Tribune Juive

Les Juifs contre eux-mêmes : morale, haine de soi et effacement. Par Charles Rojzman

Il est impossible de comprendre certaines attitudes paradoxales observables dans le monde juif contemporain sans les replacer dans la longue durée historique qui a façonné la condition juive en Occident. Il ne s’agit pas d’invoquer un traumatisme vague ou une mémoire incantatoire, mais de reconnaître l’existence d’un héritage psychique collectif forgé par des siècles de persécutions répétées, de marginalisation institutionnalisée, d’humiliations symboliques et de violences récurrentes. L’exil, les pogroms, les expulsions, l’Inquisition, l’enfermement dans les ghettos, puis, au sommet de cette trajectoire tragique, la Shoah, n’ont pas seulement produit des morts et des ruines : ils ont modelé des formes spécifiques de rapport à soi, au monde et au jugement d’autrui.

........

» **ÉNONCÉ A**
Recopiez l'extrait sur la condition juive de « Tribune Juive » jusqu'à « au jugement d’autrui. », en renommant « Occident » en « Europe ».
» **ÉNONCÉ B**
D'après l'extrait sur la condition juive, quel événement se situe au sommet de la trajectoire tragique évoquée ?

» **Lignes issues d'une collection**
........

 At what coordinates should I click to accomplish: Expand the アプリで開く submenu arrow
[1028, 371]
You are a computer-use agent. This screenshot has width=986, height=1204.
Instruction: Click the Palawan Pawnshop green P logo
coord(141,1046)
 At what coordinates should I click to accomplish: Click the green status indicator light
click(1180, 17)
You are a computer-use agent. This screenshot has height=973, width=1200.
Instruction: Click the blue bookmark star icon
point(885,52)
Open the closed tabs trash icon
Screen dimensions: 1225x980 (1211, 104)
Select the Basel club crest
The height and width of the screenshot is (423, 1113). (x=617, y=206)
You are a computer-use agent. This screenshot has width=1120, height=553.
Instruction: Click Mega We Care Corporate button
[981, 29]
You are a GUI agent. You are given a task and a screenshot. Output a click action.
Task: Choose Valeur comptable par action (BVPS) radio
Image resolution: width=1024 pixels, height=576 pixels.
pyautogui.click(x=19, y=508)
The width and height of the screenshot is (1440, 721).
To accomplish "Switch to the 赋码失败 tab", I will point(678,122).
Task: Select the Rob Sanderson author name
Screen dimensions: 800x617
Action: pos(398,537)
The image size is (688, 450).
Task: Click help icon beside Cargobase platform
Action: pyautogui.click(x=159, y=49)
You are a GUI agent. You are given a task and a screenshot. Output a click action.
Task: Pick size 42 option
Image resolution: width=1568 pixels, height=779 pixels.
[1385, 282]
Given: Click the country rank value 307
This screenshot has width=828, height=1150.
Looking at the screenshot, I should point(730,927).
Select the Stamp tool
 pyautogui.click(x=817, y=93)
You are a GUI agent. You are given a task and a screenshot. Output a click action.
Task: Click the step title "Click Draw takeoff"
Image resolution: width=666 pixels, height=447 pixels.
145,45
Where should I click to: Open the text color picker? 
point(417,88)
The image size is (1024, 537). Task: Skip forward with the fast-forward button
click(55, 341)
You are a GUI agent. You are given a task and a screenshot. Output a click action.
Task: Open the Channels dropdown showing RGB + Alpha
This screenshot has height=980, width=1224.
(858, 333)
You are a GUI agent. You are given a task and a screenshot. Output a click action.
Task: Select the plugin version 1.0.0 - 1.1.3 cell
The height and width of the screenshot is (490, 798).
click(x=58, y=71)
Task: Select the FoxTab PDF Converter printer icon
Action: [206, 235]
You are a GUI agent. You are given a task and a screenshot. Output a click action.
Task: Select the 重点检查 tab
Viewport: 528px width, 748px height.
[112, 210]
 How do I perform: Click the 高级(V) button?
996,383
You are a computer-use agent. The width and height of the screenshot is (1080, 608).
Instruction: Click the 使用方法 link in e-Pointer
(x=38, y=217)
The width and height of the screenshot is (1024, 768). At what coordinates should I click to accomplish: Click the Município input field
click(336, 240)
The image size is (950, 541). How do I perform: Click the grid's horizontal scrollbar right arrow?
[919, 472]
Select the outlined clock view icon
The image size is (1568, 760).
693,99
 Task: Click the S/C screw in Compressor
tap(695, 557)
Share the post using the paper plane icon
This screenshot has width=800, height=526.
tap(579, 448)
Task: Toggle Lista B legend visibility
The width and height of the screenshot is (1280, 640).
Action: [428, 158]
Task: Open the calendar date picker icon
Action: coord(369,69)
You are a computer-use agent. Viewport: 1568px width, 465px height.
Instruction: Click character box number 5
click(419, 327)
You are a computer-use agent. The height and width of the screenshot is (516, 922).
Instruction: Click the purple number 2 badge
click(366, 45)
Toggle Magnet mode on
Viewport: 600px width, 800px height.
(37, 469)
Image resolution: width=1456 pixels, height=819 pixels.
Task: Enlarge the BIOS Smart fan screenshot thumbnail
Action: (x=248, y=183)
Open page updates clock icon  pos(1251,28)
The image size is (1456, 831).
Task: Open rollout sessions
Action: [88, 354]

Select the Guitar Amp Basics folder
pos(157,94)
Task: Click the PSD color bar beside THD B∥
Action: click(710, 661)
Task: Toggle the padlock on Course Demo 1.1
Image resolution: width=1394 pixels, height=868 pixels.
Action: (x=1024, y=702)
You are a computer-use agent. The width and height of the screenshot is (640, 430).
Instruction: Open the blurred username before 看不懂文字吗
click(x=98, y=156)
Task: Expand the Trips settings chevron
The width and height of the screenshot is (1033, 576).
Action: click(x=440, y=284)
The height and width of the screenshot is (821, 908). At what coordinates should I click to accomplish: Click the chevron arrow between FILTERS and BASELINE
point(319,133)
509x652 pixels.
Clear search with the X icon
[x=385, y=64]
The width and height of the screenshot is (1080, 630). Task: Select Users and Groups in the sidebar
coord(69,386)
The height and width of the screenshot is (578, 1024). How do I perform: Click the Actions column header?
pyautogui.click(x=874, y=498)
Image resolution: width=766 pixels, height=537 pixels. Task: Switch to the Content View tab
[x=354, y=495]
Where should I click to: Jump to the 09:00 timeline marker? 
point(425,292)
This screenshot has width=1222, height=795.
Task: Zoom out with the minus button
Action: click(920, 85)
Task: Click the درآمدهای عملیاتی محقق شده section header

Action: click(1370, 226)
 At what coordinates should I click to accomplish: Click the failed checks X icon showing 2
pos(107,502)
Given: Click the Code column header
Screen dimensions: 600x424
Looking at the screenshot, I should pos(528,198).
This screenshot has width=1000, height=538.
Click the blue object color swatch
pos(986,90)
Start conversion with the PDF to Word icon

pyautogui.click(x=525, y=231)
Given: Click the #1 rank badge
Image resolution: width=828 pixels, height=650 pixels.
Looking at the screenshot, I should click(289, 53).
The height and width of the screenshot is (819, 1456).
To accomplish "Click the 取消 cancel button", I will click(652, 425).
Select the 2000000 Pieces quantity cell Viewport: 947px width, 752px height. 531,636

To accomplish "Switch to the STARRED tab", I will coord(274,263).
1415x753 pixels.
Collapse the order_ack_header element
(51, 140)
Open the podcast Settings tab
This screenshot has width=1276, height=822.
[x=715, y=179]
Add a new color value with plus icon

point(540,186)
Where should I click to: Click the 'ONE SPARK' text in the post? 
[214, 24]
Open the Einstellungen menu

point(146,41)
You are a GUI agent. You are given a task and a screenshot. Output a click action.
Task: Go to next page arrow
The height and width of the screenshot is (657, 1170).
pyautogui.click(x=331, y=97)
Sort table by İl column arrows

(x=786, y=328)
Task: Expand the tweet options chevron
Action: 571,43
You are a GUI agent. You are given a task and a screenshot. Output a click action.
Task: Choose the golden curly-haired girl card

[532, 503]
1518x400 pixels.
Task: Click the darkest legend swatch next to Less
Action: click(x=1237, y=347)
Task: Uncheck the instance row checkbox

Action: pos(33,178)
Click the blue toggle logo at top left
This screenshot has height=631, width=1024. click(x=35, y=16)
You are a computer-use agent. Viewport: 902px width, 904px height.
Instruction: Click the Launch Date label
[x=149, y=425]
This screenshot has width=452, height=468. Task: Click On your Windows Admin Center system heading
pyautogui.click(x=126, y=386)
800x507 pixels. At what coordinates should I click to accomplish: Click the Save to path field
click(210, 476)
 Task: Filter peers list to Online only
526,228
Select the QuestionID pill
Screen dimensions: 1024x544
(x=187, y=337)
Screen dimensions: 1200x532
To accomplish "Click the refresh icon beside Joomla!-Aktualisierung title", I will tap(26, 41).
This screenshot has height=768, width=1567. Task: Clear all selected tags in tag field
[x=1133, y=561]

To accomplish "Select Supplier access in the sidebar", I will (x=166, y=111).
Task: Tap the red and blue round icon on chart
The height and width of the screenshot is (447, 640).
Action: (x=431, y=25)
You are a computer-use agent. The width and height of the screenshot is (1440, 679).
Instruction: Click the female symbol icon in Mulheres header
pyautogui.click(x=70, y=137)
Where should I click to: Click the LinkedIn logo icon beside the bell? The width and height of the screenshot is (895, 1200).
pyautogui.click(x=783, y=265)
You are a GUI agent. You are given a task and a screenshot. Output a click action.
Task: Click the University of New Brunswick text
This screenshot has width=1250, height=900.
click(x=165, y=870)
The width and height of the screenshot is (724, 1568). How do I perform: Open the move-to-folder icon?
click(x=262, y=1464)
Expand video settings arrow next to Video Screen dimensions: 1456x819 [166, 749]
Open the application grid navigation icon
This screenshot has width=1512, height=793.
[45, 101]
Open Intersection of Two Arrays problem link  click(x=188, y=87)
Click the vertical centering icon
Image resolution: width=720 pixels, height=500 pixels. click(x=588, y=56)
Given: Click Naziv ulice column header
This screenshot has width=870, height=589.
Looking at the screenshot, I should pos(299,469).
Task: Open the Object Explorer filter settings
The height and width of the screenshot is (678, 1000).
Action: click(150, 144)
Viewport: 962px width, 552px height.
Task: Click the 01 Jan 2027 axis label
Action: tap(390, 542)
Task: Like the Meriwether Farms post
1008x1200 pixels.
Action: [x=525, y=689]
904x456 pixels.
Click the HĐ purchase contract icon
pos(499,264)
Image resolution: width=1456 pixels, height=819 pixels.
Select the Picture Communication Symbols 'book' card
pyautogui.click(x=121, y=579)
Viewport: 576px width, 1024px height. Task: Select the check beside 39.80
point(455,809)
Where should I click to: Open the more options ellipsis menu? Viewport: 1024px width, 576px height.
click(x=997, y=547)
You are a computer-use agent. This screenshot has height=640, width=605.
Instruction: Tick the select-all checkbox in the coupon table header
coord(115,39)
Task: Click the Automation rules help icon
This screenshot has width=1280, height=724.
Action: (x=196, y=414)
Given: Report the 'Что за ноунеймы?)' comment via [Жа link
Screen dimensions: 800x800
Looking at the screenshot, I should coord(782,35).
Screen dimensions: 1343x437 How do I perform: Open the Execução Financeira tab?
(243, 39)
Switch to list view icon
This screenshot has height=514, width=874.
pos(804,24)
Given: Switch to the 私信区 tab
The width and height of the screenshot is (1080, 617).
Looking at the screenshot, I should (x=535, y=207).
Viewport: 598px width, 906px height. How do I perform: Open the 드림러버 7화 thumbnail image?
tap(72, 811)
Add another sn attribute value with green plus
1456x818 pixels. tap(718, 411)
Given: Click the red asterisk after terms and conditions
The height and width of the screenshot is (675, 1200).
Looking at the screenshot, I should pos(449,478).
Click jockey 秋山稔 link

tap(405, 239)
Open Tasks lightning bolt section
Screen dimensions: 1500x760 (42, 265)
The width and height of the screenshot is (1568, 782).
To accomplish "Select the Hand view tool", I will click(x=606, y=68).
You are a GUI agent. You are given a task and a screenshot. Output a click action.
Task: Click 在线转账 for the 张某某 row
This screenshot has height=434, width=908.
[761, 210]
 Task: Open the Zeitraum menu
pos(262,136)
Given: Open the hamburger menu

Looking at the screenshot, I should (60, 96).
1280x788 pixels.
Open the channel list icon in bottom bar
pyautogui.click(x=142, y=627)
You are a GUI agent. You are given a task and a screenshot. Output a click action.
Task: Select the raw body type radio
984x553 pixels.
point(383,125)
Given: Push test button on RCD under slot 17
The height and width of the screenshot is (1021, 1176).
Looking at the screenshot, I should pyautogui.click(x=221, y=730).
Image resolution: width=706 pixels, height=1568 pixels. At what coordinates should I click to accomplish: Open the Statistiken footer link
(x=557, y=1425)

........

» **RÉSULTAT ATTENDU A**
Tribune Juive

Les Juifs contre eux-mêmes : morale, haine de soi et effacement. Par Charles Rojzman

Il est impossible de comprendre certaines attitudes paradoxales observables dans le monde juif contemporain sans les replacer dans la longue durée historique qui a façonné la condition juive en Europe. Il ne s’agit pas d’invoquer un traumatisme vague ou une mémoire incantatoire, mais de reconnaître l’existence d’un héritage psychique collectif forgé par des siècles de persécutions répétées, de marginalisation institutionnalisée, d’humiliations symboliques et de violences récurrentes. L’exil, les pogroms, les expulsions, l’Inquisition, l’enfermement dans les ghettos, puis, au sommet de cette trajectoire tragique, la Shoah, n’ont pas seulement produit des morts et des ruines : ils ont modelé des formes spécifiques de rapport à soi, au monde et au jugement d’autrui.

» **RÉSULTAT ATTENDU B**
La Shoah.